> [Problem to solve]:
Reproduce the whole listing exactly and let no picture into the copy.

+++

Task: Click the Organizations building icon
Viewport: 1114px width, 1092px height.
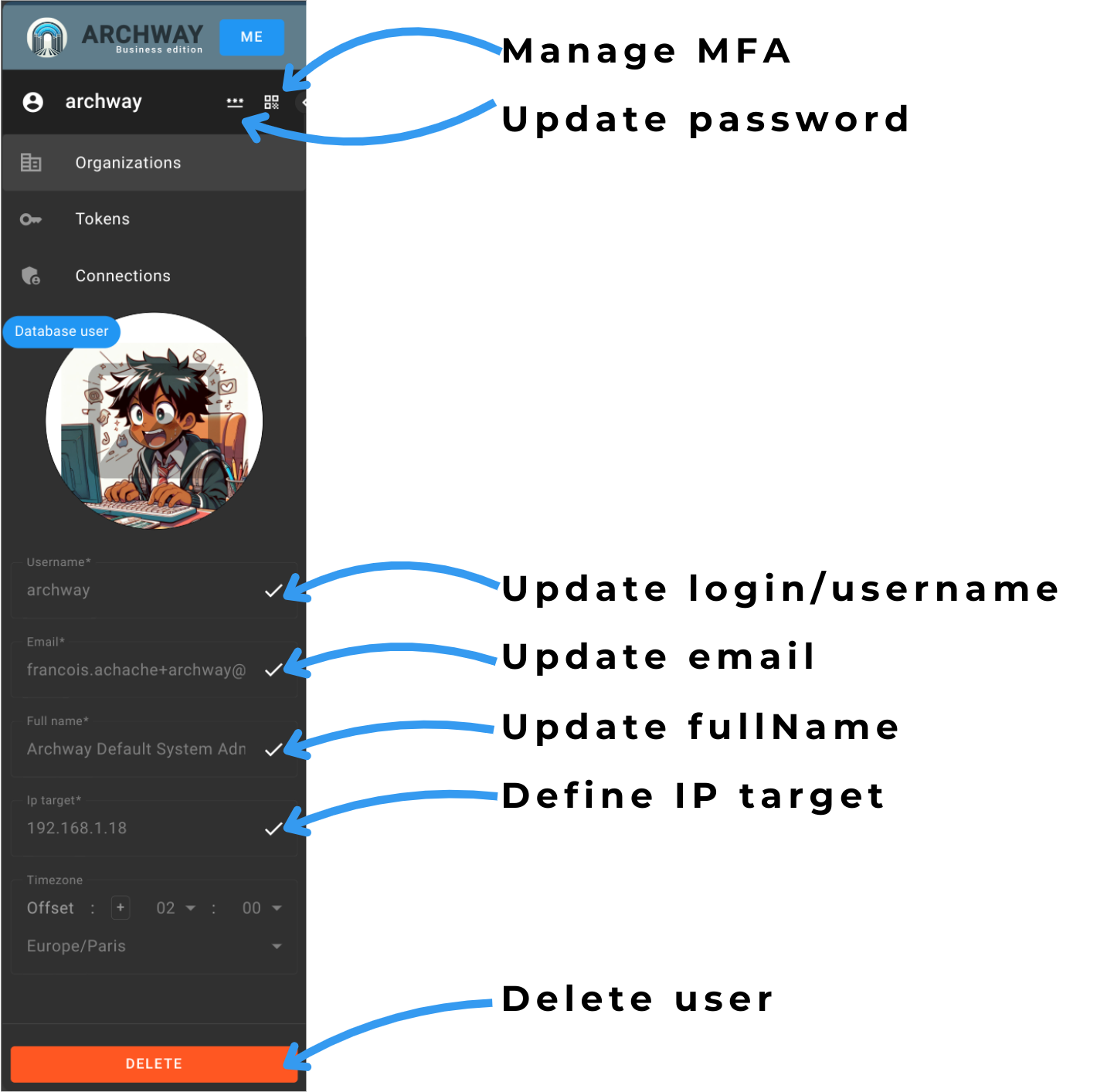Action: point(31,162)
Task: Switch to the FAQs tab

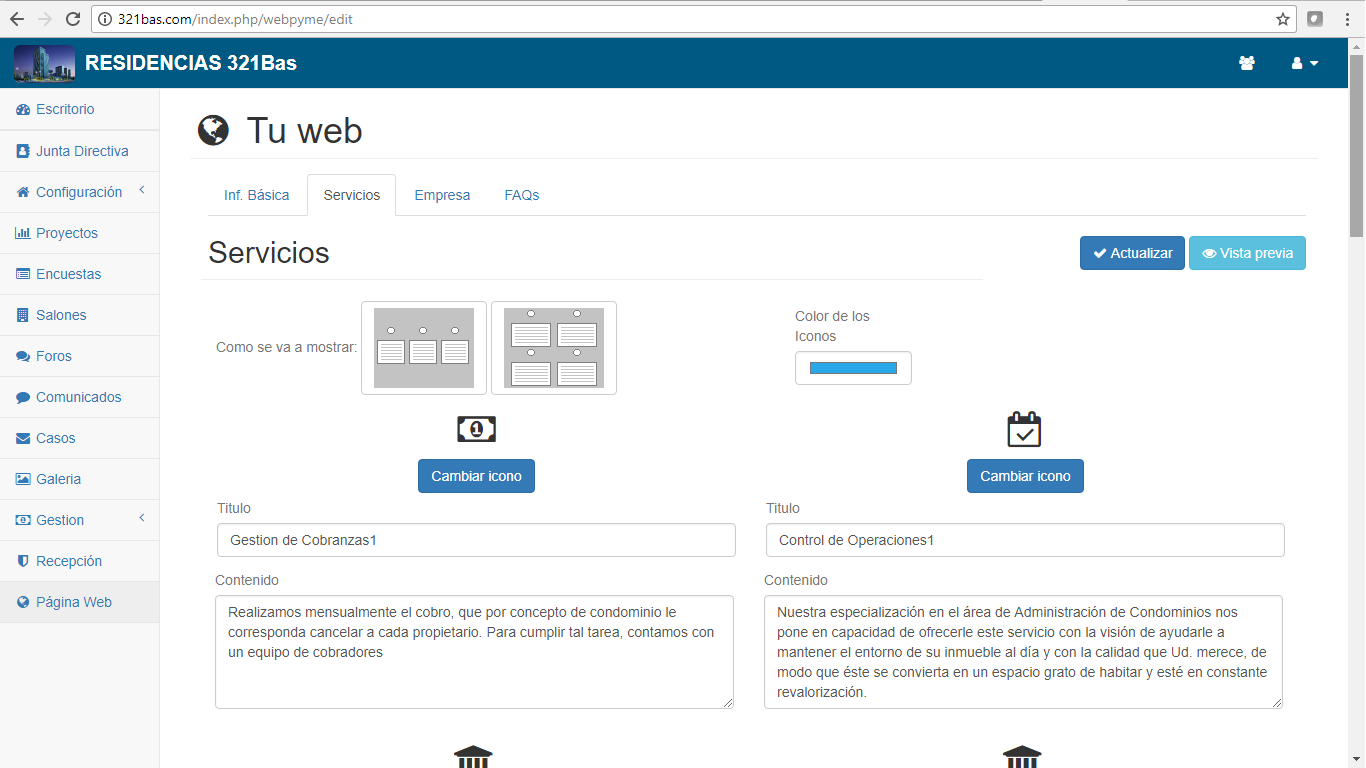Action: pyautogui.click(x=521, y=195)
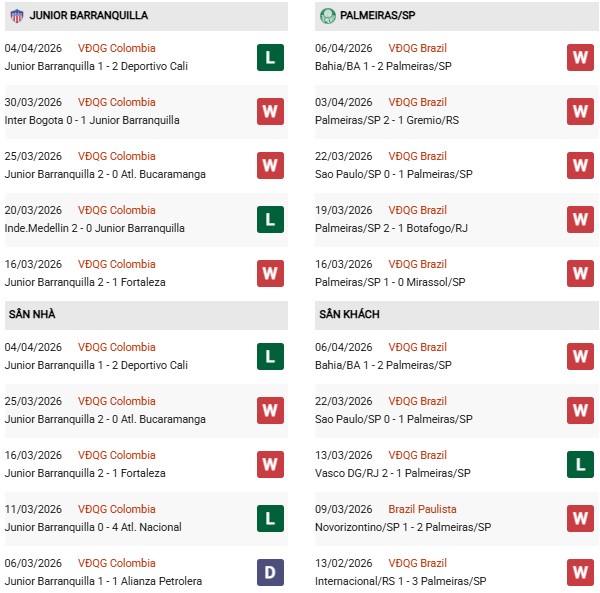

+++

> [Answer section]:
Task: Click the Organizations building icon
Viewport: 1114px width, 1092px height.
Action: point(31,162)
Task: Switch to the FAQs tab

Action: pyautogui.click(x=521, y=195)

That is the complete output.